The Treasurer’s budget speech on 11th May 2021 did highlight some impressive numbers. The economy contracted only 0.2 per cent last year, outperforming all other major developed economies. Unemployment only reached 6.9% and is expected to fall to 5.5% this financial year.
These numbers have obviously come at a cost though. The Budget’s underlying cash balance for 2020/21 is expected to be a deficit of $161 billion whilst the government is hopeful the deficit for 2021/22 will reduce to $106 billion. Estimates for net debt is a peak of $980 billion in June 2025, or 41% of GDP – a mind-boggling amount!
Clearly we have fared remarkably better than the majority of the world when it comes to the pandemic. One can only assume future growth numbers are going to be heavily reliant upon the worldwide vaccine program.
The Government’s immediate focus is on expenditure measures targeting a range of social and economic challenges. While BLG Chartered Accountant, Sarah Pogson covers the Federal Budget tax Impacts, here is a quick snapshot of some of the more social-driven measures.
Aged care package
The government has announced a $17.7bn package aimed at clearing the home care waiting list within two years, mandating minimum care time in residential aged care homes and boosting the workforce.
The government has announced a $1.7bn package for increased childcare subsidies, which focus on low and middle-income families with more than one child.
Early childhood education funding
The budget will provide $678m over two years to increase preschool participation for all Australian children in the year before full-time school to 600 hours a year, or 15 hours a week.
Higher education funding
Funding is being aimed at helping providers respond to “new opportunities” arising from the pandemic. It includes $26.1m over four years to help non-university providers attract more domestic students to short courses, and $9.4m in grants of up to $150,000 to providers to support online and offshore delivery models.
New migrants to wait for benefits
All new migrants will be forced to wait four years to access government benefits under a plan to save $671m. The cost-cutting measure will apply to all those granted residency from 1 January next year.
The government will provide $1.9bn over five years for vaccines. This will include $777.8m for the surge workforce, GPs and pharmacists to administer them; $510.8m in payments to the states for the rollout; $358.8m for monitoring and reporting; $238.8m for distribution logistics and storage; and $6.7m for the communications campaign.
COVID-19 and Medicare spending
The government will provide $879m over two years to support Medicare, including pathology for COVID-19 testing, tele-health services, commonwealth respiratory clinics, access to the pharmaceutical benefits scheme, supporting regional and remote Indigenous communities, and mental wellbeing support through Beyond Blue.
Domestic violence services
The budget provides $357m over three years for states to invest in services to support women and children who are experiencing or at risk of violence.
Mental health funding
A $2.3bn mental health package has been announced for a new network of counselling clinics catering to Australians over 25 years of age.
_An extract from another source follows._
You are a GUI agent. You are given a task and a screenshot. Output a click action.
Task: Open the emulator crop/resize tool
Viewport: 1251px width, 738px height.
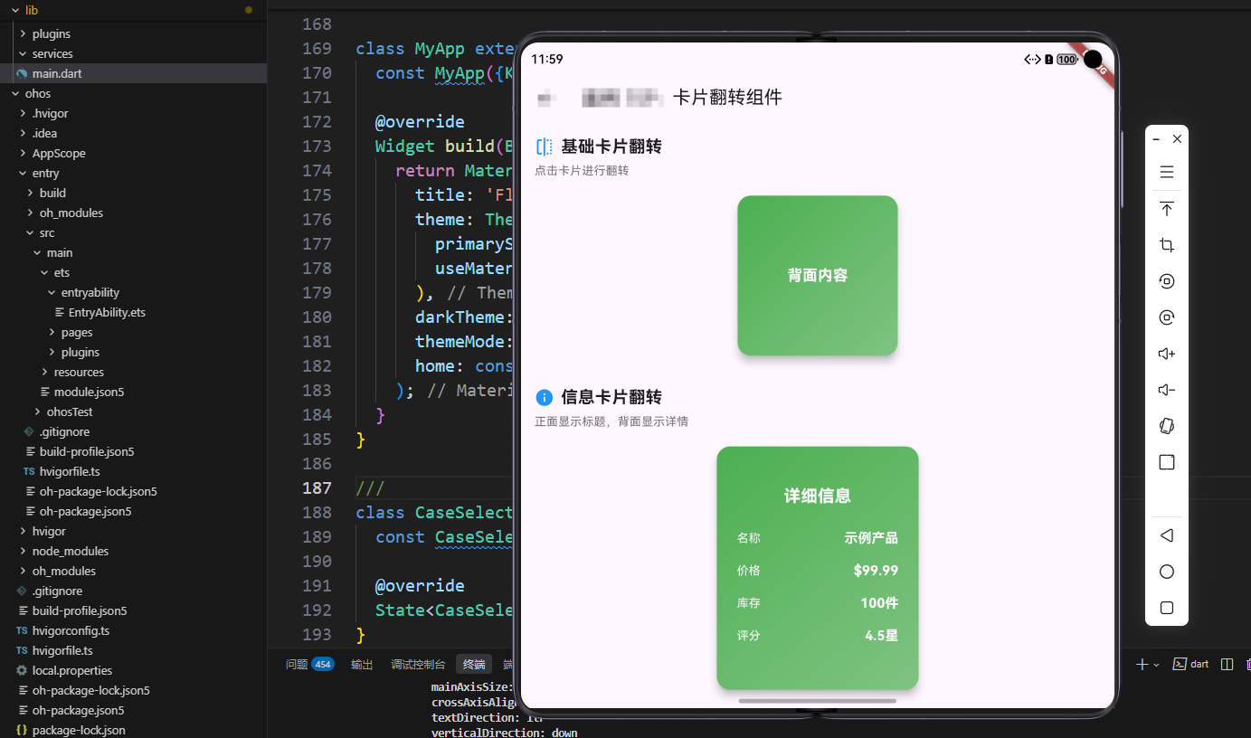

Funding for suicide prevention
A National Suicide Prevention Office will be established, and will be the centre-point of a $298m “whole of government approach to suicide prevention”, which includes expanding a prevention and support program.
A commitment of $15.2bn over 10 years has been made for road, rail and community infrastructure projects as part of a stimulus measure to support employment in the post-pandemic economy. Most of the big-ticket projects were tabled by the government before the budget, including $2bn for the Great Western Highway upgrade from Katoomba to Lithgow.
Drought relief funding
A drought package of $212m includes $173m for the future drought fund over four years. The government will waive farm business income reconciliation debts incurred by recipients of a government scheme in place during the peak of the drought.
The government has set aside $1.2bn over five years to improve Australia's capability to prepare for, respond to and recover from natural disasters. This includes the establishment of a National Recovery and Resilience Agency at a cost of $61.1m.